En situaciones de este tipo (donde te dejan por otra persona) a uno puede olvidársele lo que vale, porque piensa más en lo que le falta.

¿Por qué…? ¿Qué hice mal? ¿Qué tiene ella que no tenga yo?

Tú, como su amiga, puedes ayudarle a recordarlo. Rescata sus puntos fuertes, cuando se preste. Dile lo bueno que ves en ella. (Que te encanta su manera de ver la vida, que está guapa…)

Recuérdale, además, que ella es una persona que tiene cosas variadas que atender en esta vida (amigos, familia, trabajo, hobbies…)

Puede que haya tenido un fracaso en los amores. Pero ahí estás tú para recordarle el papel que está haciendo en otras áreas que está sacando adelante. Y así seguirá, con pareja o sin ella.

3. Invítala a cuidarse

Cuando uno recibe un palo de ese tamaño, tal vez lo que más le apetece es quedarse en pijama y recluirse a llorar en casa.

Si es el caso, después de unos días que ya levante cabeza, sería estupendo que invitaras a tu amiga a comer (en tu casa o, en cualquier caso, fuera de su casa), a dar un paseo, a ir a la peluquería… o a lo que sea que la incite a cuidarse.

También podrías hacer ejercicio con ella (o una actividad que implique movimiento).
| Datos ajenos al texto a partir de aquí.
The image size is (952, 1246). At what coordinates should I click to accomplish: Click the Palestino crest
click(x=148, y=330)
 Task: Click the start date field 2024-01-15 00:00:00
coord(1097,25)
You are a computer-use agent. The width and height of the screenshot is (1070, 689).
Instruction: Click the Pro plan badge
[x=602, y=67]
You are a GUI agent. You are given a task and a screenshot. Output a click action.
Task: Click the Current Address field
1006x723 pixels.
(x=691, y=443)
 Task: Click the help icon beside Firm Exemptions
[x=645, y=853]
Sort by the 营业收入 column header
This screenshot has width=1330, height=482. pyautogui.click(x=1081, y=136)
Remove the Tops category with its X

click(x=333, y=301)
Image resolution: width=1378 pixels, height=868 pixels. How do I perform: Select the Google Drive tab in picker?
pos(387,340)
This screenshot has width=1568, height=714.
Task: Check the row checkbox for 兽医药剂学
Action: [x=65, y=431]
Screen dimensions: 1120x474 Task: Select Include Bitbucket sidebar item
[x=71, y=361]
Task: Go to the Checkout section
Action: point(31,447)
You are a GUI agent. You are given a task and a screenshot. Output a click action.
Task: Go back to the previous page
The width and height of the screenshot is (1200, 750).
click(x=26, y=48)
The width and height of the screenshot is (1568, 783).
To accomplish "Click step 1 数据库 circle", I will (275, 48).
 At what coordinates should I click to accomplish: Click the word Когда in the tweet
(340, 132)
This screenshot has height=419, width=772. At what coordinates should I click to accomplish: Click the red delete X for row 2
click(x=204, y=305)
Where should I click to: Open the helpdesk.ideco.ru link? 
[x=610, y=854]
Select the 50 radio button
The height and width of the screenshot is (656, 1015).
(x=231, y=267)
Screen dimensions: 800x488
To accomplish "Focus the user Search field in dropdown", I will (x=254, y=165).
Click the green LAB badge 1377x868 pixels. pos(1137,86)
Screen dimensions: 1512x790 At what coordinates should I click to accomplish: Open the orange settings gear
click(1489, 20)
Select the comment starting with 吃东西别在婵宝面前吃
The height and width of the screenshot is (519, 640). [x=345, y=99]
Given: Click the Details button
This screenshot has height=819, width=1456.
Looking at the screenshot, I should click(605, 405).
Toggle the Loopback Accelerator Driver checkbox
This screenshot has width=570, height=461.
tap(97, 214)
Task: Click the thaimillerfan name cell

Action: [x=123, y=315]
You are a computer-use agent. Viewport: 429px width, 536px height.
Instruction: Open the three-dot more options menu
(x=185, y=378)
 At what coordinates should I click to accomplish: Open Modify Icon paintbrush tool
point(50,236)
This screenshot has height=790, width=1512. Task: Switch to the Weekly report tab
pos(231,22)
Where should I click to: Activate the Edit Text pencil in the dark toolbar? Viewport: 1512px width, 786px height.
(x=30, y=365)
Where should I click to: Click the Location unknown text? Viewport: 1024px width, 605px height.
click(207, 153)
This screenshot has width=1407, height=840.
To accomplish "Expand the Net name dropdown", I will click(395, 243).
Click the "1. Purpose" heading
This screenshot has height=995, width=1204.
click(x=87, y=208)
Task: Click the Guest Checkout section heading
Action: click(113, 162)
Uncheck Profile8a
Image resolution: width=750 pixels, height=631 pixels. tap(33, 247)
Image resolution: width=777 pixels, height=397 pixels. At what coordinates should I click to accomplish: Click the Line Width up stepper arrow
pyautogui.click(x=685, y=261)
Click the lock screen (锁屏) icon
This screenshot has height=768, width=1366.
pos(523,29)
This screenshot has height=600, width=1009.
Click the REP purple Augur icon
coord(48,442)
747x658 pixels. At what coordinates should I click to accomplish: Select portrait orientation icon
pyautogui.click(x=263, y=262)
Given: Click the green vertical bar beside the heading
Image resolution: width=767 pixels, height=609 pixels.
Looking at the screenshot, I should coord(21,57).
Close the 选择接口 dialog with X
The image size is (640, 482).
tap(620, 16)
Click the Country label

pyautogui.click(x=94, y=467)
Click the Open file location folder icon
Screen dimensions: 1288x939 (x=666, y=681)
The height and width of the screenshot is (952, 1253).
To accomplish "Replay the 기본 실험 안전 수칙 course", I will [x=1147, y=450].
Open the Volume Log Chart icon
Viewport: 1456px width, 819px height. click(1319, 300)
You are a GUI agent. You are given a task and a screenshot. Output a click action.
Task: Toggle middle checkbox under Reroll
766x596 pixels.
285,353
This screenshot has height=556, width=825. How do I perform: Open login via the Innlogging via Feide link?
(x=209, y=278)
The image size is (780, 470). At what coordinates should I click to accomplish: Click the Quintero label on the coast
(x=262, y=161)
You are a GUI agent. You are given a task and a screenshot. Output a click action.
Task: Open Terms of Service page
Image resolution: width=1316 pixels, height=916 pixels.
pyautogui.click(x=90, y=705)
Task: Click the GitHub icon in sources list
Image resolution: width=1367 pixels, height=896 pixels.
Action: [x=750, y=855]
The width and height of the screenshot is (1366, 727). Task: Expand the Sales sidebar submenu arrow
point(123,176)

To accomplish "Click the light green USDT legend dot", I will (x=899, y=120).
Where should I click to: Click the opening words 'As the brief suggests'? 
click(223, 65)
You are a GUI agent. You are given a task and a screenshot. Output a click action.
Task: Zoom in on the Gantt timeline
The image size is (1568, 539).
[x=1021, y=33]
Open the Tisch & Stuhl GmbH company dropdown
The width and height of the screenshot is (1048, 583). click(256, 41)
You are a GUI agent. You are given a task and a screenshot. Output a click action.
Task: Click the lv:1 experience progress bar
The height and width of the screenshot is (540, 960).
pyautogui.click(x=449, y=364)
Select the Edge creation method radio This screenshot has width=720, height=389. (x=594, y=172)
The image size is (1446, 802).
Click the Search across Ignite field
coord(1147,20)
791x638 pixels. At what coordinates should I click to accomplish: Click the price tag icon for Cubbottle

Quedarse sentadas comiendo tarta o helado de chocolate no es una gran opción, ya sabes.

4. Haz planes con ella

Además de las actividades relacionadas con los hábitos saludables, podrías proponerle otras, que sepas que puede disfrutar. O, mejor todavía, intenta que sea ella la que proponga un plan y comparte la actividad con ella.

Lo ideal sería que surgiera la risa (que es una gran medicina) en esos momentos de complicidad.

Paso a paso, ella va a ir saliendo del dolor y verá con más claridad qué va a hacer en adelante. Confía en ello.

Todos pasamos por momentos en los que parece que el paisaje se quedará negro para siempre. Pero, día a día, salimos de ahí. Y cunde mucho más cuando hay amigas (o amigos) como tú, que nos dan la mano.